Misia Butler is a British actor best known for his portrayal of Caeneus in the Netflix television series KAOS.

==Early life and education ==
Misia Butler was born in London, England, where he grew up.

He was interested in acting from a young age and received training through an acting course by the charity Gendered Intelligence in collaboration with the Central School of Speech and Drama in London.

==Career==
Butler's first acting role was at the age of 15 in an episode of the British BBC medical TV series Casualty in 2016. Following his role in Casualty he got an agent.
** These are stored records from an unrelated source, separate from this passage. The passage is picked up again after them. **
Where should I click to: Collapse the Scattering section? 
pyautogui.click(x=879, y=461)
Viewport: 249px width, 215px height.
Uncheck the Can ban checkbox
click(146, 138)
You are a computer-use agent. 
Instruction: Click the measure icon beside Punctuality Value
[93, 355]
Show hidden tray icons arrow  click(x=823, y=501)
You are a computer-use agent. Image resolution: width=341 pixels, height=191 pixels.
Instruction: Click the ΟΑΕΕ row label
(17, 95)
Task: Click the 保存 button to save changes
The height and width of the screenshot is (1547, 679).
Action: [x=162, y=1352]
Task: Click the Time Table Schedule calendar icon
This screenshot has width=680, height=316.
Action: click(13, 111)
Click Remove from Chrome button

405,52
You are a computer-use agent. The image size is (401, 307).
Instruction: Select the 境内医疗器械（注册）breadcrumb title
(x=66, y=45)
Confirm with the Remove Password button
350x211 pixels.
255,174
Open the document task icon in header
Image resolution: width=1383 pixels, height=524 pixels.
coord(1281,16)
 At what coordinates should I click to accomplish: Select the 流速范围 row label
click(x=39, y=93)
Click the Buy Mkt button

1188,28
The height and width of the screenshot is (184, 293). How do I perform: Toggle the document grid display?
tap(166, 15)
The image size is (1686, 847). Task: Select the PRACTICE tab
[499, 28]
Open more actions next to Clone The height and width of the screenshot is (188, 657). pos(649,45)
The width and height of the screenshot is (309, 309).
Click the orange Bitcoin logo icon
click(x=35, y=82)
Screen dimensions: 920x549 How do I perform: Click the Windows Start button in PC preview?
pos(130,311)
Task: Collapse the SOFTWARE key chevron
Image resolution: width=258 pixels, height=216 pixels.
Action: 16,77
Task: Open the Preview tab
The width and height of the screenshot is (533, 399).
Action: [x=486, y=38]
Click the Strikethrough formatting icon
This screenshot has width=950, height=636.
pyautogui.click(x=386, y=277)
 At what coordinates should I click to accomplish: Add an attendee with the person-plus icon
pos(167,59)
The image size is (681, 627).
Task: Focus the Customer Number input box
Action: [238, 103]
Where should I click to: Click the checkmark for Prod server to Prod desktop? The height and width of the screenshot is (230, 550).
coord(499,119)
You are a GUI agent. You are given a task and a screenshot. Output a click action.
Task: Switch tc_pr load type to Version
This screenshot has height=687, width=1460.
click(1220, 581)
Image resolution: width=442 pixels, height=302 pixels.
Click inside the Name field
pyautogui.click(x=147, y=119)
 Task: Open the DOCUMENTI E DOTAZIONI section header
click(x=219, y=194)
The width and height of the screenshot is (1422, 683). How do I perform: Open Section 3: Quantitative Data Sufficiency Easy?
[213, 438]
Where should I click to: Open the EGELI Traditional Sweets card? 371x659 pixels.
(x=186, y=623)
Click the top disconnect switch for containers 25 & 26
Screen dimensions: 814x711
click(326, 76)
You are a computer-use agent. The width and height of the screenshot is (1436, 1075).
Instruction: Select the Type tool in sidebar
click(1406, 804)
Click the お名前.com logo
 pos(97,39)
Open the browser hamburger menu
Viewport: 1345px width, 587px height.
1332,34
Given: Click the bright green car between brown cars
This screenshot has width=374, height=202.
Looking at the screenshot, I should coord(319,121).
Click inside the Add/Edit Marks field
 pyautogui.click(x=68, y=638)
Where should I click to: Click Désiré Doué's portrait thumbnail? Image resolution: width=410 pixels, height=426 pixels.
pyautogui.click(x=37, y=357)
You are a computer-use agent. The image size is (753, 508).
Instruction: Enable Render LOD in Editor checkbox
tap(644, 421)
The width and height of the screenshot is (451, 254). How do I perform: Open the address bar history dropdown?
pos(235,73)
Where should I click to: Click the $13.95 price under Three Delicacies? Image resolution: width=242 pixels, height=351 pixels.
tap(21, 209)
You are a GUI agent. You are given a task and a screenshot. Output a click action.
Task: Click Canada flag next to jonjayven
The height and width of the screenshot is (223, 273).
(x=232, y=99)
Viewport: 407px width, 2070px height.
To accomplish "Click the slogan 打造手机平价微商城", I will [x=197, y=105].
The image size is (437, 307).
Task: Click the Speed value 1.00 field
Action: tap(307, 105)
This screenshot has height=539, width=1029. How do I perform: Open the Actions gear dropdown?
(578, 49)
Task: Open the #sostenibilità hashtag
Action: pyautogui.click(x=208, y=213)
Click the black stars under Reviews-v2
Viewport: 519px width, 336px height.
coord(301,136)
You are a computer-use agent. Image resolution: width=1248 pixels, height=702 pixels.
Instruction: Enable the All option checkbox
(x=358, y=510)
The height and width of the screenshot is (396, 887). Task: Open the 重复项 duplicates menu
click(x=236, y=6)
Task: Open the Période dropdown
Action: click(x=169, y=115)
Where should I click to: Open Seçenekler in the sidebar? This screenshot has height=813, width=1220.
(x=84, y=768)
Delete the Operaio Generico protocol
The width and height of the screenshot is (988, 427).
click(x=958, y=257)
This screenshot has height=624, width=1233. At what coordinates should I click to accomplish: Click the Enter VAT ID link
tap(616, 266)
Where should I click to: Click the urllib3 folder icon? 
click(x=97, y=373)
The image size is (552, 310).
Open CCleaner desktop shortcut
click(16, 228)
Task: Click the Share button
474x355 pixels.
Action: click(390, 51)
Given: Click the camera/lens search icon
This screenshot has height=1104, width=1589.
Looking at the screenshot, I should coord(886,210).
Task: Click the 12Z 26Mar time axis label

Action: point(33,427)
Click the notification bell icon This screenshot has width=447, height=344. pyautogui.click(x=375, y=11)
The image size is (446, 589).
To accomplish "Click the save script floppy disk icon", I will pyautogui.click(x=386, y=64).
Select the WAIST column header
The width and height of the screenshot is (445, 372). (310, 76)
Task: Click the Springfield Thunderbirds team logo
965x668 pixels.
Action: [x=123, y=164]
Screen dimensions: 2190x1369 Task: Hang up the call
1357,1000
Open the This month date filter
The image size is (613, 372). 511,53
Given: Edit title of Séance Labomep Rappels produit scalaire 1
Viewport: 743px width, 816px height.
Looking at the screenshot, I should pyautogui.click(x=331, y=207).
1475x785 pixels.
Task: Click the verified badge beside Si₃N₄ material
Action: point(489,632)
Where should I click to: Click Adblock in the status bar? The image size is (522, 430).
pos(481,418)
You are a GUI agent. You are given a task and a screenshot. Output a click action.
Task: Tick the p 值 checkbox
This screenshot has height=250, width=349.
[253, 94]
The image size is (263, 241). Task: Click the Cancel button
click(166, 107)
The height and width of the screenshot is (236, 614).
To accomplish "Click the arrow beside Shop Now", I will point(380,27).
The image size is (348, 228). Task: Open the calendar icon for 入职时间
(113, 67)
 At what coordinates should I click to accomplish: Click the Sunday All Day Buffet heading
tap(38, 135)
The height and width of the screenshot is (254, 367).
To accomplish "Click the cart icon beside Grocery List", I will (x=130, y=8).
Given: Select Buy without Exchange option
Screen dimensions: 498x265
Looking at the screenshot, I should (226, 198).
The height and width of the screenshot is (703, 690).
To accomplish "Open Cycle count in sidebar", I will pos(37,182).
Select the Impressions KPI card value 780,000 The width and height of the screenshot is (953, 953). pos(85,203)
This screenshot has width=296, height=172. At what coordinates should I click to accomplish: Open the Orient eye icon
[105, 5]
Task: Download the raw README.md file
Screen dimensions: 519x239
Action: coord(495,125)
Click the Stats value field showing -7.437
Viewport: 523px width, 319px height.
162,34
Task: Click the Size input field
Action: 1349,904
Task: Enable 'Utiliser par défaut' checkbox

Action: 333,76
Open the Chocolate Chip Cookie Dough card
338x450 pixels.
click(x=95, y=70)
In 2018 Butler appeared in the Netflix miniseries Kiss Me First. He then went on to appear in the movie The School for Good and Evil and the Netflix series The Bastard Son & The Devil Himself in 2022.

In 2022, Butler auditioned for the Netflix TV series KAOS, which follows Greek mythology and landed a starring role playing the character of Caeneus, a mythological figure. The show was released on 29 August 2024.

==Personal life==
Butler is a transgender man and uses he/him pronouns.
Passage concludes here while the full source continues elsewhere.